The legislation of the 1930s, including the Banking Act of 1933, which established the Federal Deposit Insurance Commission, and subsequent banking legislation that divorced investment and commercial banking, protected the savings of millions of small depositors and barred the sort of stock market speculation by banks that caused thousands to collapse in the early 1930s. Those measures passed only after tens of millions of people voted for political leadership committed to changing an economic system that had led to mass unemployment and a huge decline in living standards. 

As a result, FDR’s denunciation of the leaders of industry and finance who resisted regulation and reform as “economic royalists,” rallied the people. His New Deal supported the growth of trade unions to balance employers’ power and established old age pensions, unemployment insurance, and other social protections. Those regulatory reforms were successful, even though the new regulatory agencies were often staffed with appointees who were much more sympathetic to business interests than were the original New Dealers. 

The present crisis stems from the successful weakening of those reforms in recent decades. In an attempt to save capitalism from itself, Roosevelt demonized corporate arrogance and business greed. Fifty years later, President Reagan directed the deregulation of energy, public utilities, banking and finance while demonizing welfare recipients. He sharply reduced federal funding for a wide variety of social welfare and education programs. 
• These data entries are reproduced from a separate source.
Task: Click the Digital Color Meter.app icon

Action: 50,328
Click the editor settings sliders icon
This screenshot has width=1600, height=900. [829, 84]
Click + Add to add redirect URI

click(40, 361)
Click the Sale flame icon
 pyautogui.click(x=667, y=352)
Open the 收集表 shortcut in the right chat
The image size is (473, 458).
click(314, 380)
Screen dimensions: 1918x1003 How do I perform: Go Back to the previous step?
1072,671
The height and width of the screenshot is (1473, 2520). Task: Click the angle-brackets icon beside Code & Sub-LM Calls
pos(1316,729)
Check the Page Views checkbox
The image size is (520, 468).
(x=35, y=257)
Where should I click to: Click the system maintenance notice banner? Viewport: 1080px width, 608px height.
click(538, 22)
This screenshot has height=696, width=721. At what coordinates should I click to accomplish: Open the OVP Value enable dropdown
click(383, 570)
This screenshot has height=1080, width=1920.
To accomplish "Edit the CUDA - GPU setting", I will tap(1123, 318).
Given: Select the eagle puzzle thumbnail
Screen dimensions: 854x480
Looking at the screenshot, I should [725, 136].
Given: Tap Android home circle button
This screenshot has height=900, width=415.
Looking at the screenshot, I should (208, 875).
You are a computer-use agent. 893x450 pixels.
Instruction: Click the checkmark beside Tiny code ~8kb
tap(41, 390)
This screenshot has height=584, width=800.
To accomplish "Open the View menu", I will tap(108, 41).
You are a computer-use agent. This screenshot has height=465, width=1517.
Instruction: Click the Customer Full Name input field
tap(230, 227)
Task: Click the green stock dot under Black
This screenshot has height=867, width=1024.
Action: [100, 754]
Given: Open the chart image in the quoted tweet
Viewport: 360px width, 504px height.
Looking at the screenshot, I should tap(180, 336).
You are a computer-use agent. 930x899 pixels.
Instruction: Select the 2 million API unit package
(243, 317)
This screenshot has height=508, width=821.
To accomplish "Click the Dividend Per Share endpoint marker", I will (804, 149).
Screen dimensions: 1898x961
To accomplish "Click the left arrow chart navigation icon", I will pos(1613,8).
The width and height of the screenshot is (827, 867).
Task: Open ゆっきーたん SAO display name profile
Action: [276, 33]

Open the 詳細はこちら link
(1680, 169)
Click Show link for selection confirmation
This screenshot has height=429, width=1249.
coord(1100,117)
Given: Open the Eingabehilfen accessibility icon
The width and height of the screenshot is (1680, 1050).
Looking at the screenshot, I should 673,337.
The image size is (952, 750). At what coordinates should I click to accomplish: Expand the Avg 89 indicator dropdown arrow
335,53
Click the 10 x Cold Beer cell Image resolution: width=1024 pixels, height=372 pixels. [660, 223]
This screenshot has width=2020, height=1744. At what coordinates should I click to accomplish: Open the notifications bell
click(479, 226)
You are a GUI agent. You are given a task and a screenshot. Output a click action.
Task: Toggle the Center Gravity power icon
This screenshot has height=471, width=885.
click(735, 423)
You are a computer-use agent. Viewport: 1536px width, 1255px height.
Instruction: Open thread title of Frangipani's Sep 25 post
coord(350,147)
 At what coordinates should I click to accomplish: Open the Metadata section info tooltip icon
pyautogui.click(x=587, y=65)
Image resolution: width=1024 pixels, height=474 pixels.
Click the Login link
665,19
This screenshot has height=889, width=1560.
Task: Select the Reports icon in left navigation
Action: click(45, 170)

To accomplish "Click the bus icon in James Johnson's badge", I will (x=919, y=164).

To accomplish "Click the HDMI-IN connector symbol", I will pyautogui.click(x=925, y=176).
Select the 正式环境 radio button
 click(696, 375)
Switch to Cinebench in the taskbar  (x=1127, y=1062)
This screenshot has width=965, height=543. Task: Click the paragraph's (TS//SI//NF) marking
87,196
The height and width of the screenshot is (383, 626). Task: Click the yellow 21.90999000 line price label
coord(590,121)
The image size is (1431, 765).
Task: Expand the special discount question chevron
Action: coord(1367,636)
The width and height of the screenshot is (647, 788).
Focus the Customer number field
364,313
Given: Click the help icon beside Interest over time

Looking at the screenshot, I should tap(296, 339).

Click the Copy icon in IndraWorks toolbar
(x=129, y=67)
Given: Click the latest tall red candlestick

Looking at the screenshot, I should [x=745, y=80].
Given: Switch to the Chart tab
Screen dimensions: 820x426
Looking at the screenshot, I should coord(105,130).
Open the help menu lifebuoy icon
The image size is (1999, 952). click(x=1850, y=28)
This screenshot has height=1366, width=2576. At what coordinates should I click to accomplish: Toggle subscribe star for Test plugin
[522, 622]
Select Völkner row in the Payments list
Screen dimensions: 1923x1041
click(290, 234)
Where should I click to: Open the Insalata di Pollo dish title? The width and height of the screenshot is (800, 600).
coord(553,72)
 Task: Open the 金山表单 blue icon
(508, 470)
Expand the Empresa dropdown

Reagan revived the “trickle down theory” associated with Andrew Mellon, financier and secretary of the treasury in the conservative Republican administrations of the 1920s. According to these ideas, policies of deregulation, detaxation and privatization would free investment and stimulate economic growth, since private enterprise was inherently good and the public sector was inherently wasteful. 

In effect, Reagan transformed generations of criticism against the abuses of “big business,” which had produced regulatory reforms, into a generation of criticism against “big government.” His administration’s deregulation policies led to the savings and loan disasters of the late 1980s. The administration of George H. W. Bush continued these policies, even though runaway deficits compelled it to raise taxes. The Clinton administration did little to reregulate business and joined with Republicans to eliminate much of the New Deal’s federal welfare program, Aid to Families with Dependent Children (AFDC), in 1996. Before the present embarrassment from corporate corruption and bankruptcies, the current Bush administration was intent on returning to hard-line Reaganism. 

The scandals of today, the billions extorted from California for electricity and the Enron and WorldCom stock and accounting swindles, are the result of deregulation. They are evidence that deregulation is part of the problem, not part of the solution, in maintaining a healthy and stable economy. 

A national energy policy, based on regional versions of the New Deal’s Tennessee Valley Authority (TVA), which produced public power for its region in cooperation with local communities, would have prevented the energy speculation that produced such a disaster for California. FDR and the National Resources Planning Board, a New Deal agency, saw such a policy as a long-range goal in the 1930s. 

Strengthening the Federal Trade Commission and the SEC to outlaw the shady mergers and self-serving accounting practices that have turned the stock market into a great engine of speculation would force CEOs to implement  policies fostering productive long-term growth to provide dividends for shareholders rather than raising short-term stock prices at all costs. 

If we are really at war, or an open-ended “war against terrorism,” as the Bush administration regularly reminds us, reviving FDR’s World War II proposal for an income cap on executives, brokers and bankers would deter  business leaders from acting like Robber Barons and creating more Enrons, just as team salary caps in professional sports have tried to keep greedy owners from destroying competition and inflating costs to everyone. 

The United States has never fought a war with tax cuts for the rich and corporations and a call for weak, decentralized national government. Turning a blind eye to corporate profiteers is destabilizing the economy. In the present situation, serious change means radical change in government’s relationship to business.


Norman Markowitz is a member of the history faculty at Rutgers University in New Brunswick, N.J., and a writer for the History News Service.